[Dataset excerpt]
____
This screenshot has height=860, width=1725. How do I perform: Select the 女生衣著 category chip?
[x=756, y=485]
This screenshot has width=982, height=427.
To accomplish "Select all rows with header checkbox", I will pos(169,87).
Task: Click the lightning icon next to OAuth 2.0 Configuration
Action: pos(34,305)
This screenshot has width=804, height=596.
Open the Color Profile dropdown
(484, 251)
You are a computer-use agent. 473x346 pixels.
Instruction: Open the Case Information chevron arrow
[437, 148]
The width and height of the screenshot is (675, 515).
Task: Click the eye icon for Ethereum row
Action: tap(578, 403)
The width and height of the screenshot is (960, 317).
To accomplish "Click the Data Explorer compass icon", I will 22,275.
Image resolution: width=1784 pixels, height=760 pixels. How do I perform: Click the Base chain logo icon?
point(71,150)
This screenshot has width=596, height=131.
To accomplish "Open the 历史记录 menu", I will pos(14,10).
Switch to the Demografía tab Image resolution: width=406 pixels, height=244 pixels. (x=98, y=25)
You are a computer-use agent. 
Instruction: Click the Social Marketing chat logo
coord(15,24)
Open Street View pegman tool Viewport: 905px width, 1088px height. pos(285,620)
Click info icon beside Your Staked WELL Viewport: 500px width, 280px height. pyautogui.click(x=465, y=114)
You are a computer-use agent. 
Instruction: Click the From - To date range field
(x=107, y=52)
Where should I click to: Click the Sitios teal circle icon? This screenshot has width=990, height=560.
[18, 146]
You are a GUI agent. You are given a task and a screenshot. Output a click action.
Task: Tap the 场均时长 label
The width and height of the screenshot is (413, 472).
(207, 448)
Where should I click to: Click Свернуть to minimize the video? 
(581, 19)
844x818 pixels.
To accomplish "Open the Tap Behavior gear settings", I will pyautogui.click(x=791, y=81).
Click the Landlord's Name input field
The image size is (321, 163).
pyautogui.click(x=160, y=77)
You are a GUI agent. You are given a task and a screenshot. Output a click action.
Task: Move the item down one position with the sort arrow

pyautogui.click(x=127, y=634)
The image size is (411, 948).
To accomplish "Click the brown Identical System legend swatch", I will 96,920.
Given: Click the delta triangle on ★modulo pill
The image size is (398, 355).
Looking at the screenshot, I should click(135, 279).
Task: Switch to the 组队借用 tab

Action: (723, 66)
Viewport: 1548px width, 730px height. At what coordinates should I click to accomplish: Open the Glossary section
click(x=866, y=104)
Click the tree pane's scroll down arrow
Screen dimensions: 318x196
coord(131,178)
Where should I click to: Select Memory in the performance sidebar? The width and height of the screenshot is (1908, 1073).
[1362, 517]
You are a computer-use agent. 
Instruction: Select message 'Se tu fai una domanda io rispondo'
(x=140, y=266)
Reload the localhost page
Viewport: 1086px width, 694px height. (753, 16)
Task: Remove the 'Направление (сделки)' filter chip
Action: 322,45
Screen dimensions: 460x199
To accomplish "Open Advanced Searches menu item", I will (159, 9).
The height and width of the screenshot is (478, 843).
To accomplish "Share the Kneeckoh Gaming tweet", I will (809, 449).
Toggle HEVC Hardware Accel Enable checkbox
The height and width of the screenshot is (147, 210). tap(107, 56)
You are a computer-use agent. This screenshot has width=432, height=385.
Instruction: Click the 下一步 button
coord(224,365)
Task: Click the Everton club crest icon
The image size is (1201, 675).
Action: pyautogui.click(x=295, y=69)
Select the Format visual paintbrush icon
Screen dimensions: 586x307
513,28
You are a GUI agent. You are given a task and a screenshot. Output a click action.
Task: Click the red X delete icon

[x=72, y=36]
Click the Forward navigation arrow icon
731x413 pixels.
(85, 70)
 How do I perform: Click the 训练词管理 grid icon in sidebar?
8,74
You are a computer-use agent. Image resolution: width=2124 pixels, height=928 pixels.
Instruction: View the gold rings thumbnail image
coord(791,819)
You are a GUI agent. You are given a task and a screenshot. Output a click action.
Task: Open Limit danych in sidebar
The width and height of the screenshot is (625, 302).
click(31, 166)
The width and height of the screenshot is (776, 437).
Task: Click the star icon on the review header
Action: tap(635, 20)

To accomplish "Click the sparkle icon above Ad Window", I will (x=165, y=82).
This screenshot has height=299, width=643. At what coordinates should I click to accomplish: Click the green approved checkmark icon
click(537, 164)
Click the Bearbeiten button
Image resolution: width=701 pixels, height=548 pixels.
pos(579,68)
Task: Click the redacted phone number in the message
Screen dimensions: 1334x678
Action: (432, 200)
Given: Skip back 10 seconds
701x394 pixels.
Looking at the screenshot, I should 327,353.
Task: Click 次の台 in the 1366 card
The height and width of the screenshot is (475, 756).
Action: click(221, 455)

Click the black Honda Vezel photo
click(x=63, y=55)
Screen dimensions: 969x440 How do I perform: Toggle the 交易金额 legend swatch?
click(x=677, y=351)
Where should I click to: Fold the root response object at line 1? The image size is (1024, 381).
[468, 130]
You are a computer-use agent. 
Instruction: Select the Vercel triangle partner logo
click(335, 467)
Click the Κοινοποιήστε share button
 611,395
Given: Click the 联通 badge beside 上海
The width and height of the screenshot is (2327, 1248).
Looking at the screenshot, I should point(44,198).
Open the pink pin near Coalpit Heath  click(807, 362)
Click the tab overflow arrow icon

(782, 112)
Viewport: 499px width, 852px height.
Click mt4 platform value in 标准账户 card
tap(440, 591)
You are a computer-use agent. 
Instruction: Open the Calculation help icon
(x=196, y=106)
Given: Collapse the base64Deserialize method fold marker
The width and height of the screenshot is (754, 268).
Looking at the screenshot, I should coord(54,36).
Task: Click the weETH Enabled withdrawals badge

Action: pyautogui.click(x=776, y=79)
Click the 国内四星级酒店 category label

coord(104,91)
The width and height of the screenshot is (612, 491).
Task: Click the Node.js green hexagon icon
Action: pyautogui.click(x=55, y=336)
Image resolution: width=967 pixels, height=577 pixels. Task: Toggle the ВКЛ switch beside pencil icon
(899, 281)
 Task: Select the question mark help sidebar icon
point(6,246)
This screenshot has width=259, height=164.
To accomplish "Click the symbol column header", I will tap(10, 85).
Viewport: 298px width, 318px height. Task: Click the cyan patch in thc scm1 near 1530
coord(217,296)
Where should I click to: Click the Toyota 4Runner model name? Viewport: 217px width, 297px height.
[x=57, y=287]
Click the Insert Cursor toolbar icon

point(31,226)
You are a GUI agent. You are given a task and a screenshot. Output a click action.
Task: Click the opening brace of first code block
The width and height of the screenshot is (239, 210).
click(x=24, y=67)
____
• What the task asks
Can you render the records from the line with "This screenshot has width=259, height=164." through the end of the records as a Markdown table with the columns Row and Line, giving each line a row number and leaving out blank lines?

• Output
| Row | Line |
|---|---|
| 1 | This screenshot has width=259, height=164. |
| 2 | To accomplish "Click the symbol column header", I will tap(10, 85). |
| 3 | Viewport: 298px width, 318px height. Task: Click the cyan patch in thc scm1 near 1530 |
| 4 | coord(217,296) |
| 5 | Where should I click to: Click the Toyota 4Runner model name? Viewport: 217px width, 297px height. |
| 6 | [x=57, y=287] |
| 7 | Click the Insert Cursor toolbar icon |
| 8 | point(31,226) |
| 9 | You are a GUI agent. You are given a task and a screenshot. Output a click action. |
| 10 | Task: Click the opening brace of first code block |
| 11 | The width and height of the screenshot is (239, 210). |
| 12 | click(x=24, y=67) |